Future hotel guests may be able to see reconfigurations of public spaces as a result of apps that change the way customers interact and interact with the property.
The pandemic caused by the hotel industry's focus on pushing more features via smartphone apps has long-term implications for how future properties will be developed.
Yotel and other brands were among the first to adopt technology in order to free up hotel space before the pandemic. During the pandemic, major hotels like Hilton and independent hotels relied more heavily on mobile apps to manage everything, from checking-in to ordering room services. These features will likely remain long after the crisis and this will allow for a new approach to building hotels.
Contactless technology will allow for a complete overhaul of lobby, fitness, and back-of-house areas that only employees use.
A new approach to hotel layouts could provide financial relief to an industry still recovering from the pandemic's devastating impact on travel demand.
In an interview with Skift, Rami Zeidan (CEO of Life House, a boutique hotel operator and technology company) said that we have been focusing on smaller hotels.

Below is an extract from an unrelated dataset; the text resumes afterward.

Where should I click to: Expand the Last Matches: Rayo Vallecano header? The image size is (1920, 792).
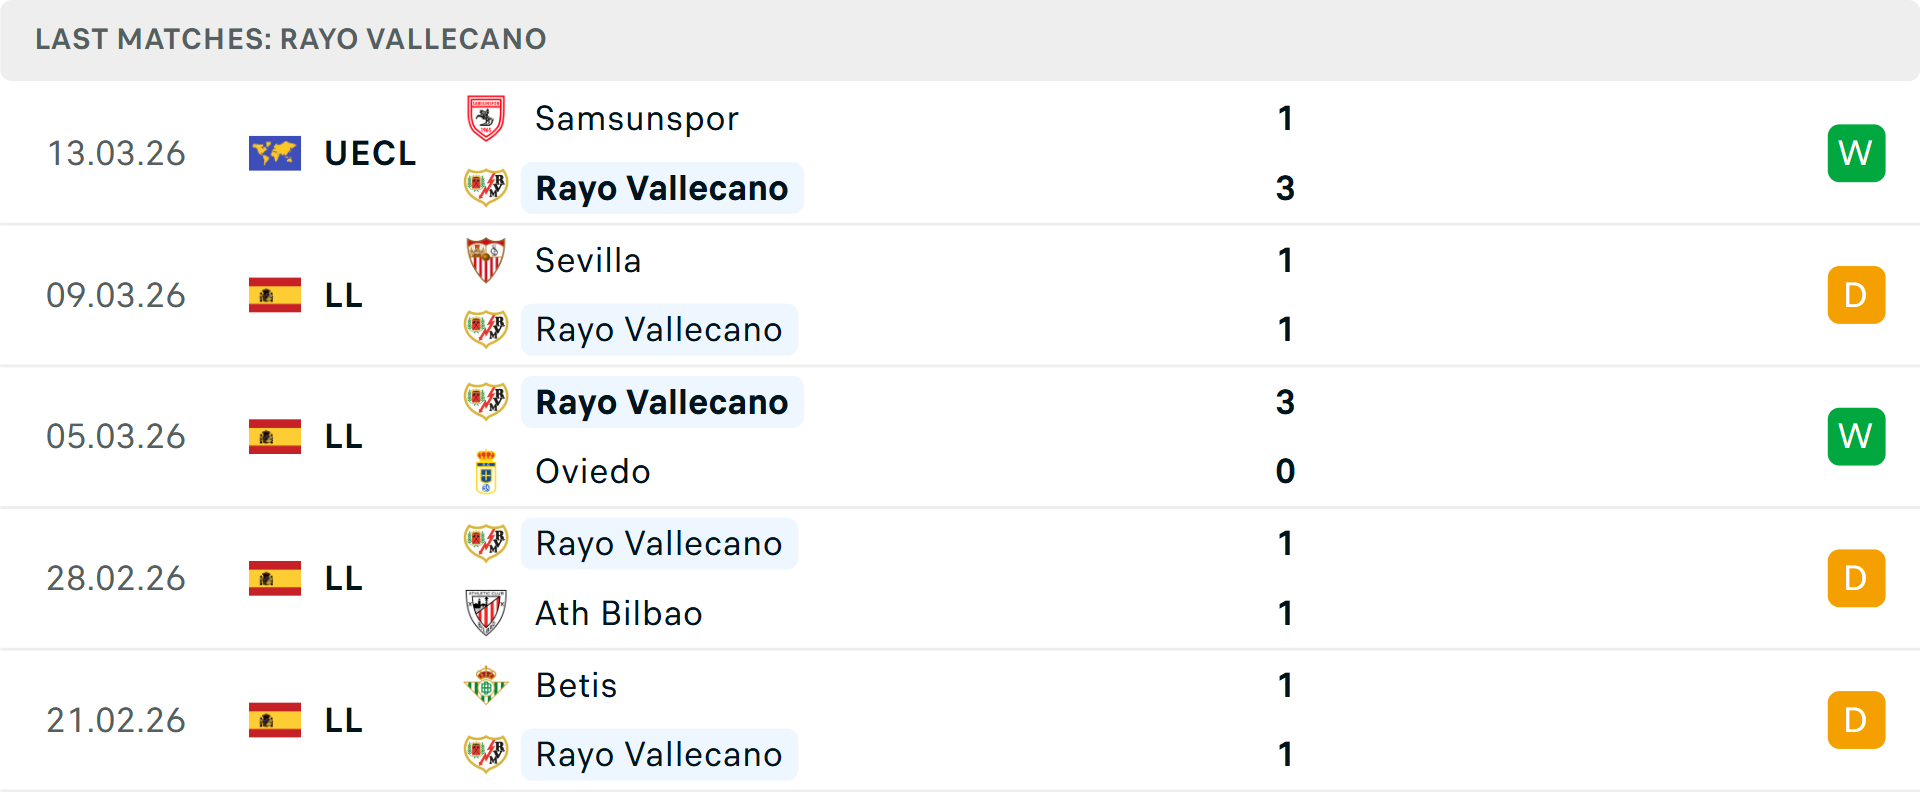coord(290,40)
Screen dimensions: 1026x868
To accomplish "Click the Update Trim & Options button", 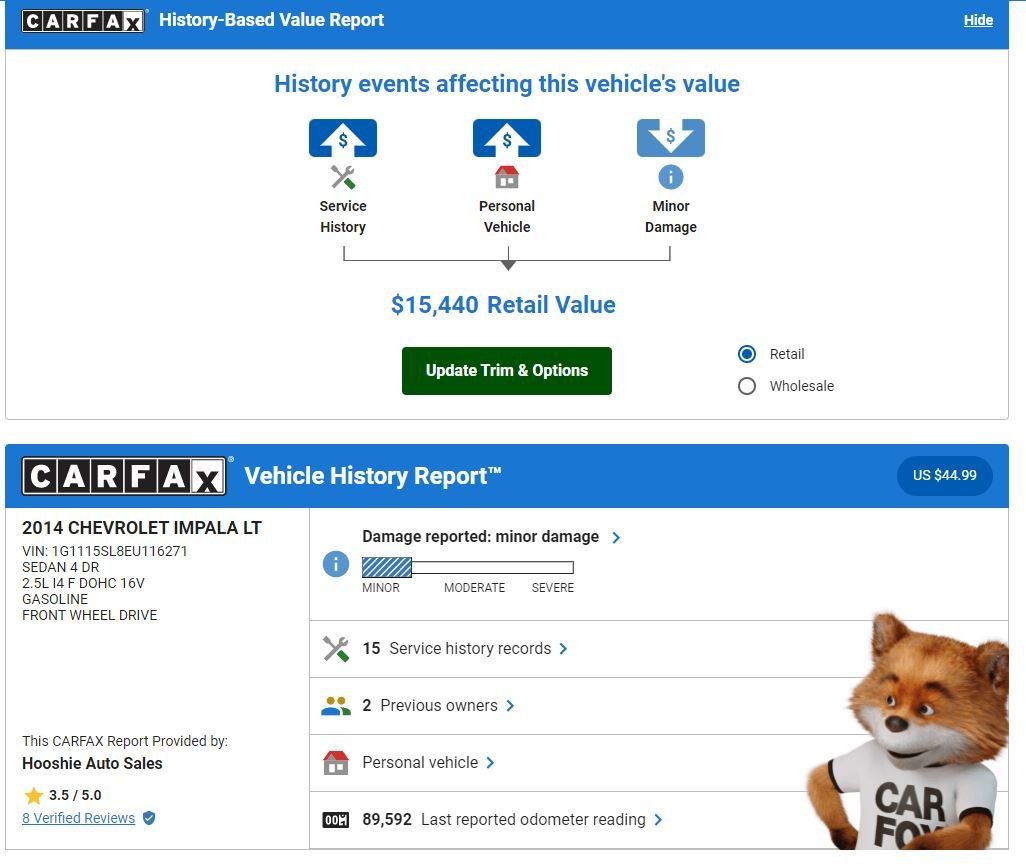I will point(506,371).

Life House is a tech-enabled operator of hotels that relies on software to manage and streamline its operations. Tech means that there is less real estate space required, but this doesn't translate into revenue.
Other than removing square footage dedicated to check-in counters and other guest experience spaces such as gyms, technology has also affected these spaces.
Zeidan stated that we have developed an Apple TV product which allows for customized in-room exercise programs, eliminating the need to go to a gym. Covid was the catalyst.
Hotel Spaces Meet Apps
Gensler architect Tom Ito who founded and runs the firm's hospitality practice said that check-in areas are still being used by some industries. He says the concept is still in testing mode.
This is changing as more apps are available online to allow guests to manage their experience, and customer service responds to requests for casual interaction.
The development of guest control means that large public spaces, such as lobbies and corridors, can be redesigned to allow for more flexible uses, such casual dining or meeting rooms.
Ito observed that technology-induced design shifts are more common in new constructions than during renovations.
Another potential use of space is co-working. Before the pandemic, hotel developers had been looking at co-working options. Accors' push to so-called lifestyle hotels that rely less on local guests driving revenue includes co-working at its Ennismore spinoff.
They believed that hospitality and co-working should be a part of the same thing, Edouard Schwob, executive Vice President of JLLs Hotels and Hospitality Group, stated of the wider trend.
Big Space, Big Opportunity
This type of talk is a great opportunity for large spaces in convention hotel and their best use after the pandemic. Flexibility was a common feature of large spaces during the pandemic. This topic is still being discussed for new-build hotels.
We were interested in smaller meeting rooms that could be interconnected with technology. This would allow you to connect to the room from outside and also make it possible to share the hybrid idea you see in the workplace, Schwob stated.
Ito stated that this concept could be expanded to outdoor spaces partly for safety reasons, but also because it offers an enhanced experience.
Atari Hotels joined forces with GSD Group and Gensler, hotel managers to capitalize on the popularity of online gambling. The details of the Las Vegas first Atari Hotel project are not yet clear. However, the development team has confirmed that the check-in area will not include a standard front desk.
Ito stated that you won't have to go through a traditional check in counter. A portal will be used.
Another space-saving opportunity is the reduced need for point of service systems to support back-of house operations like inventory management and repairs scheduling that are essential for providing a great customer experience.
According to Schwob, he can see a system in which housekeeping could send an app a message letting them know that a lightbulb needs replacing or that a sink needs fixing. The software could even prioritize the work flow. Other tasks, such as stocking supplies, would be simplified and maximize space usage.
Ito said that when designing a hotel, we spend a lot of time in the back-of house. We spend most of our time planning the back-of the house, because guest flow is also considered from the service perspective.
The industry's willingness to invest in them will determine where hotel apps may go next.
Global travel is booming and investment will be crucial. However, many hoteliers are stuck in survival mode and are unable to invest the money they don't have into the most recent tech features.